Activity — Start at the line with "The width and" and print every line through the end of the material below. Keep it exact and free of pictures.

Exercise data —

- - -

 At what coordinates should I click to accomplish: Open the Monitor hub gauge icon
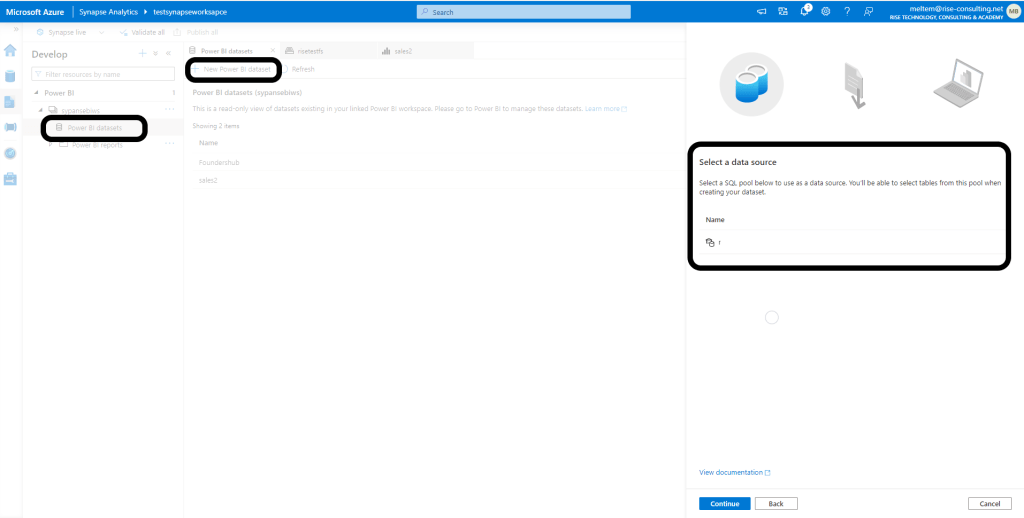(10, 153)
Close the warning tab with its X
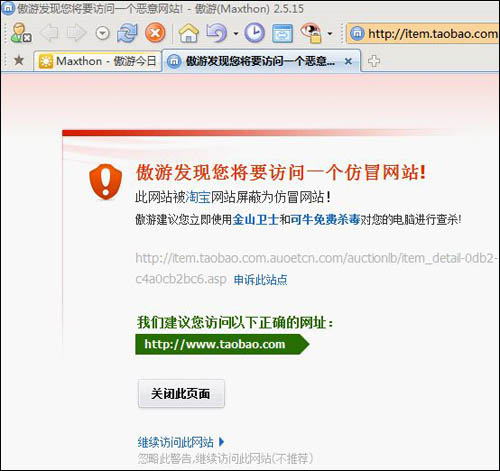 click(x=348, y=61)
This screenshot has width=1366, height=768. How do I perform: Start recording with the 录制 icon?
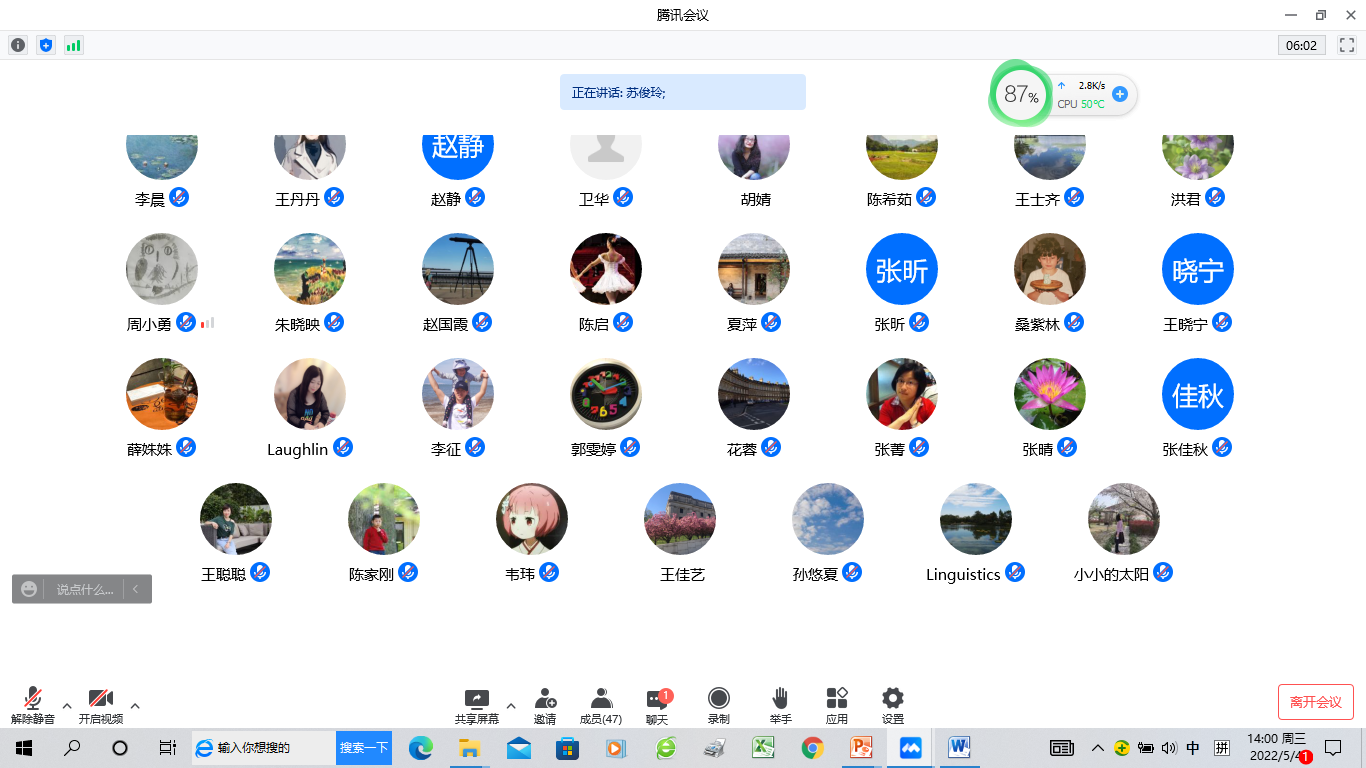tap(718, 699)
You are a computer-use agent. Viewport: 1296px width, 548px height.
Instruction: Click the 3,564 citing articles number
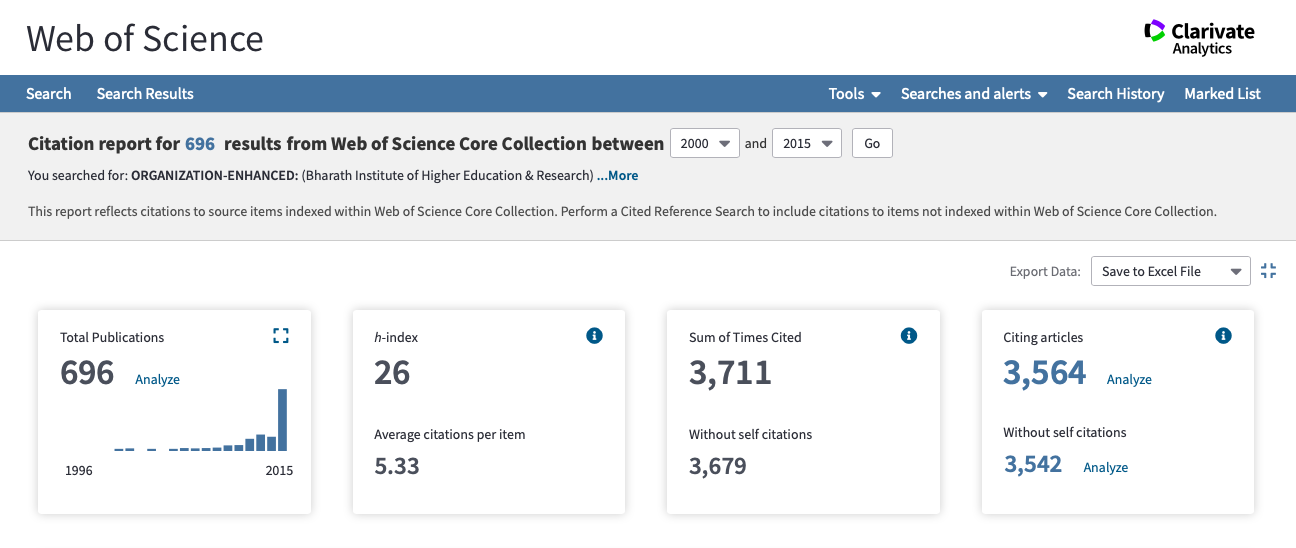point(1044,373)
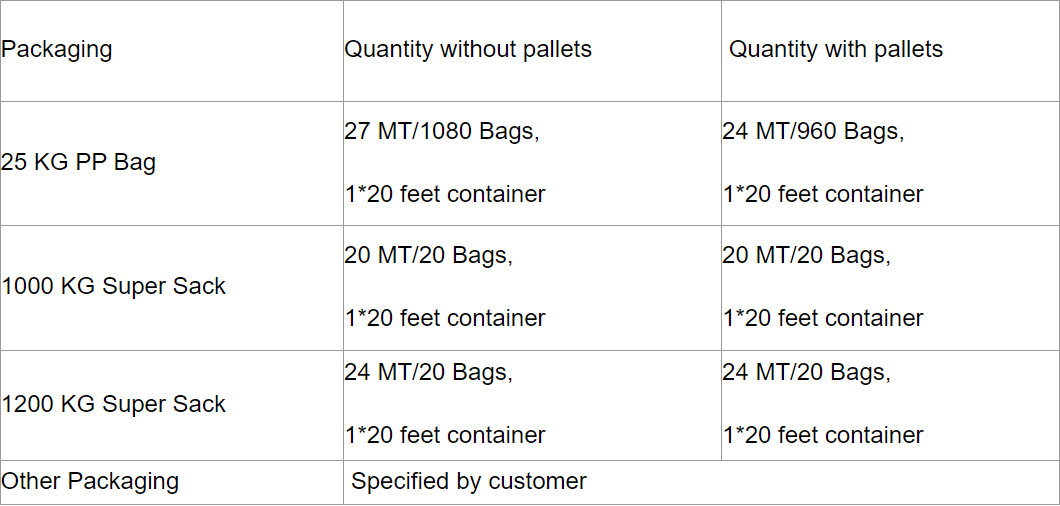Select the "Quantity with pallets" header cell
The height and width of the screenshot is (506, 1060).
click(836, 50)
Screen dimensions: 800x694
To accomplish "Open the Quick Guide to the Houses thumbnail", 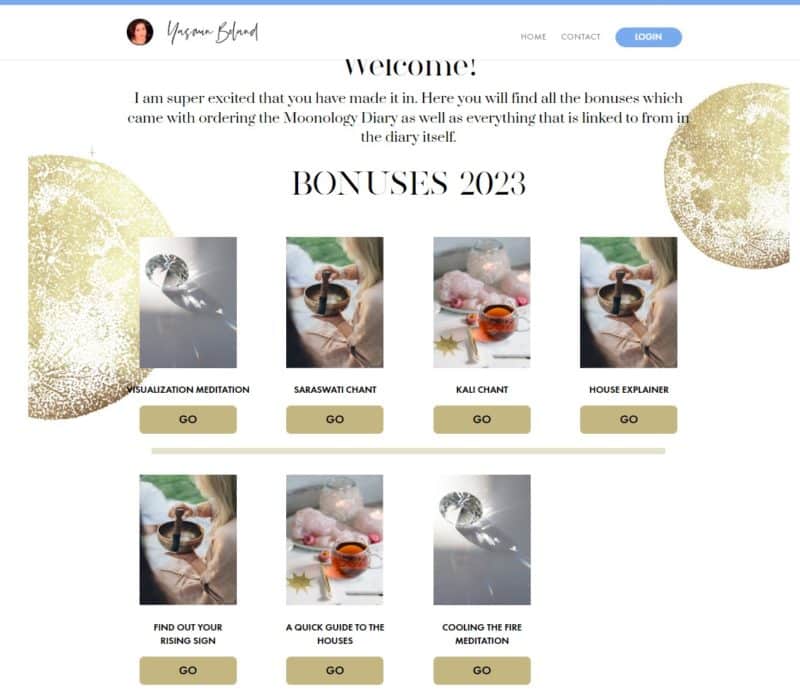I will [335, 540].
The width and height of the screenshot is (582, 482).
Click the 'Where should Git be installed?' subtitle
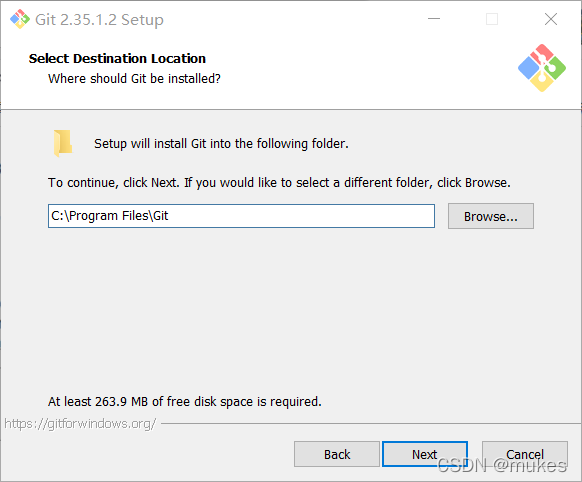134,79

- - -

Answer for this exercise —
The width and height of the screenshot is (582, 482).
Click the 'Where should Git be installed?' subtitle
134,79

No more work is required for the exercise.